- [Work request] Please output exactly the lines from the one containing "This screenshot has" through the end of the records below, leaving out any pictures.

================================

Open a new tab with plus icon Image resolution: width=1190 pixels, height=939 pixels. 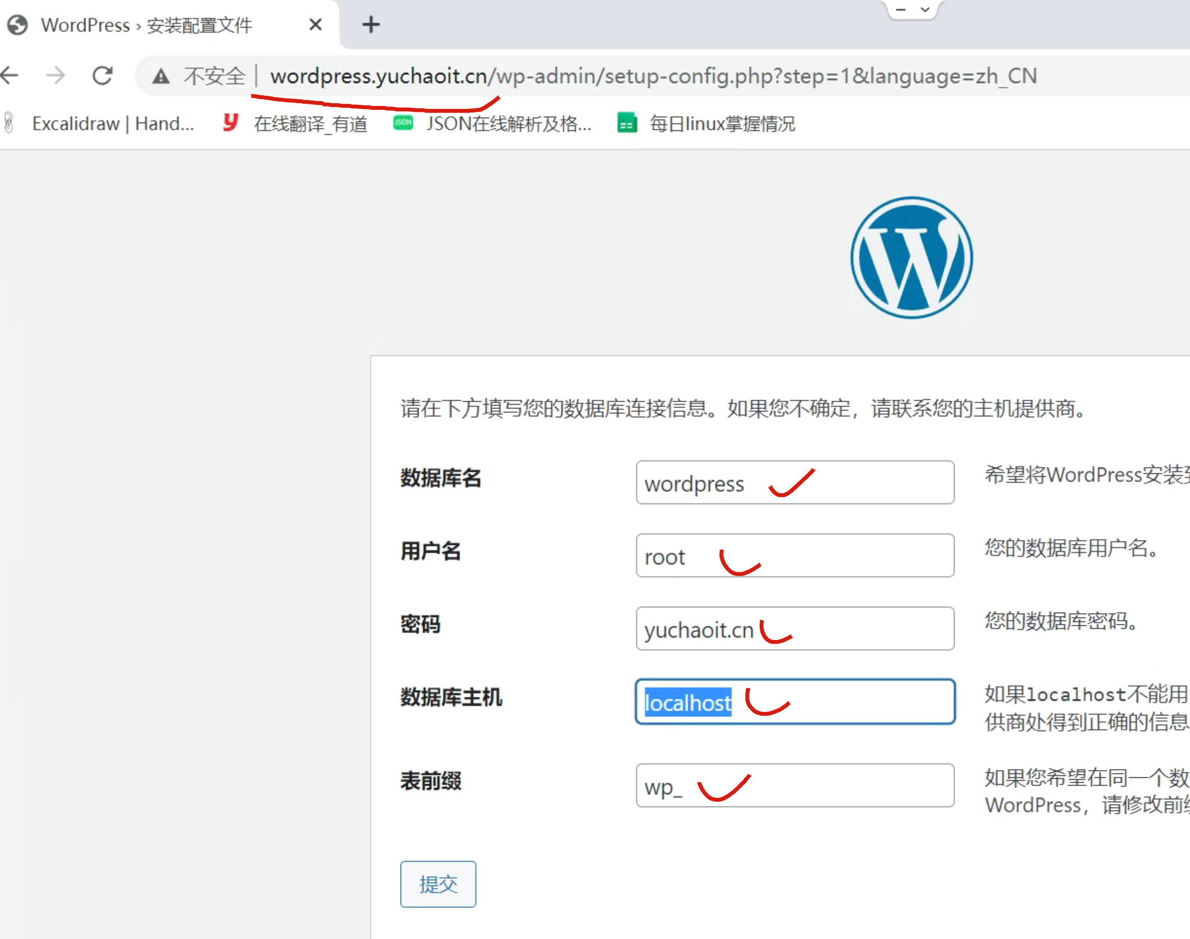tap(371, 24)
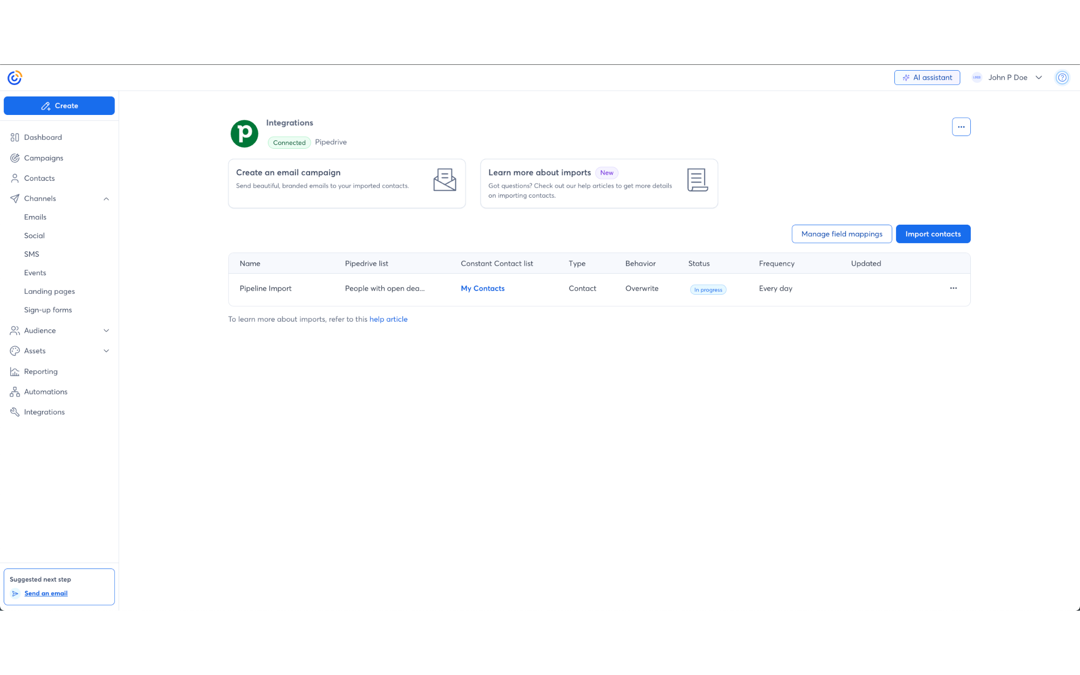Expand the Assets section
The height and width of the screenshot is (675, 1080).
click(x=107, y=351)
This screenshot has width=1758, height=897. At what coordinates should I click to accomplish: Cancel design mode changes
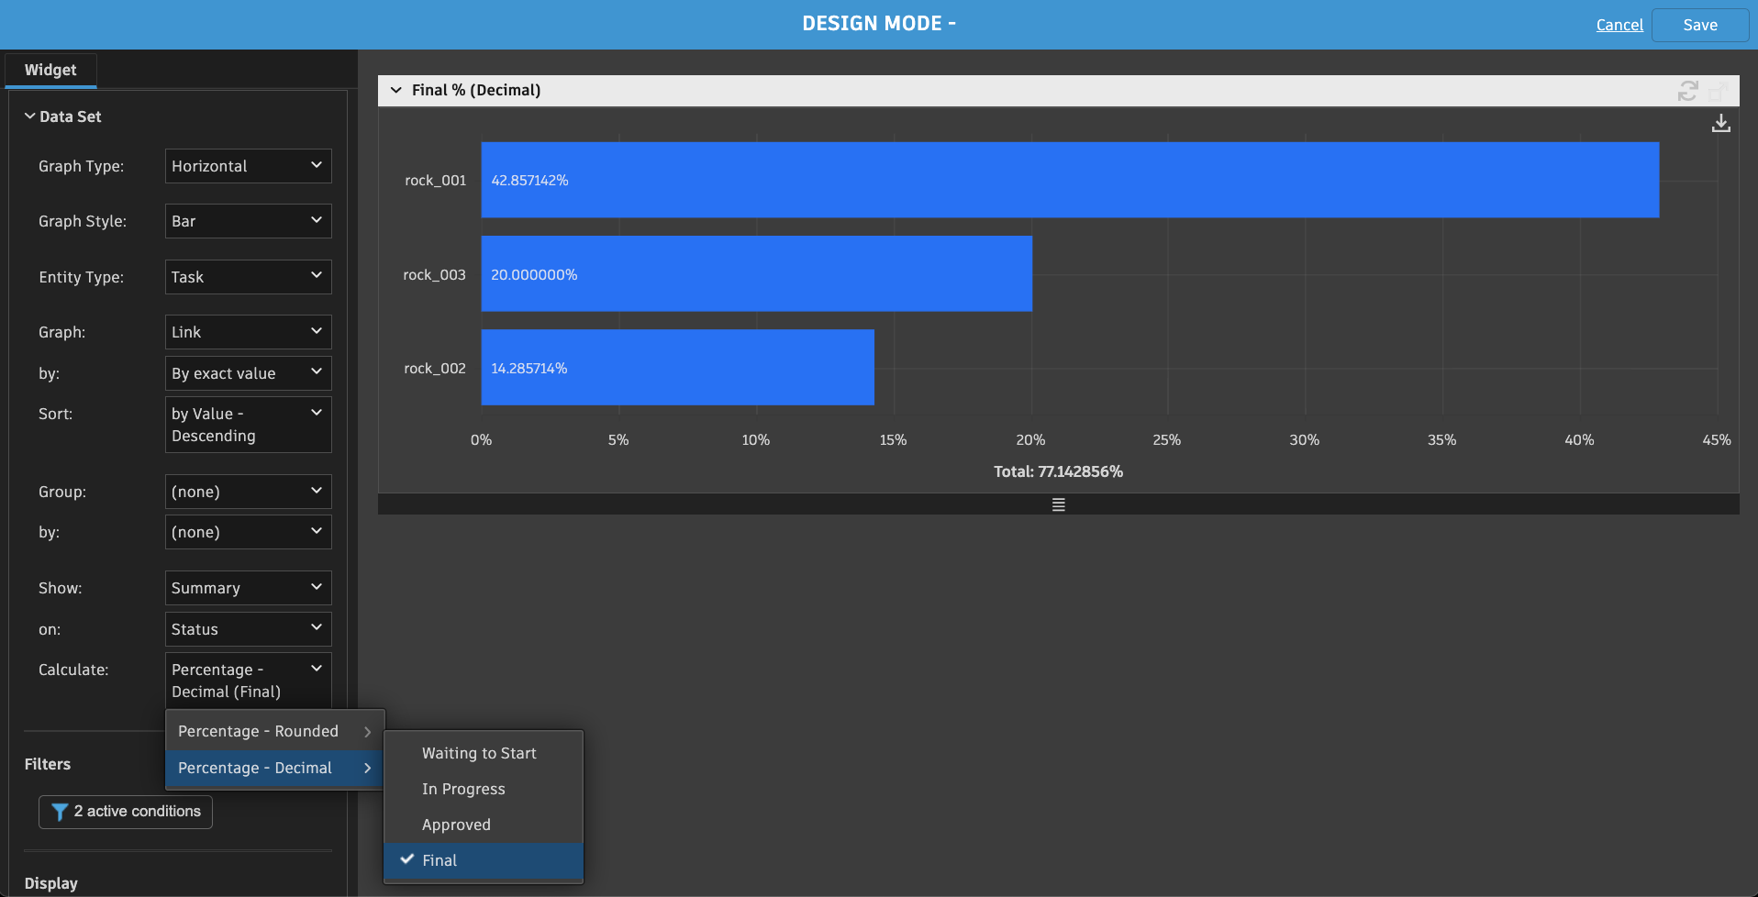click(1619, 25)
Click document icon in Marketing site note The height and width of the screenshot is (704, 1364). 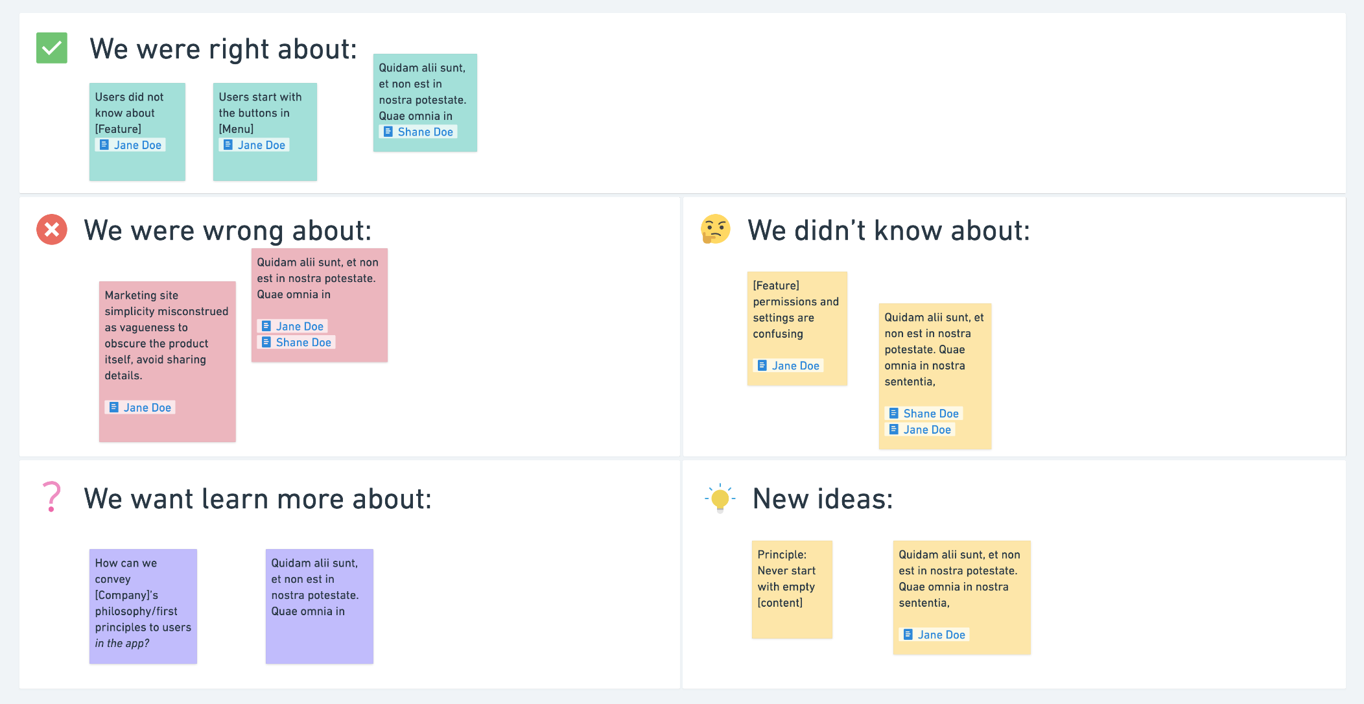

================================

- [Exercise result]
This screenshot has width=1758, height=897. At what coordinates should I click to accomplish: Cancel design mode changes
click(1619, 25)
Click document icon in Marketing site note The height and width of the screenshot is (704, 1364). 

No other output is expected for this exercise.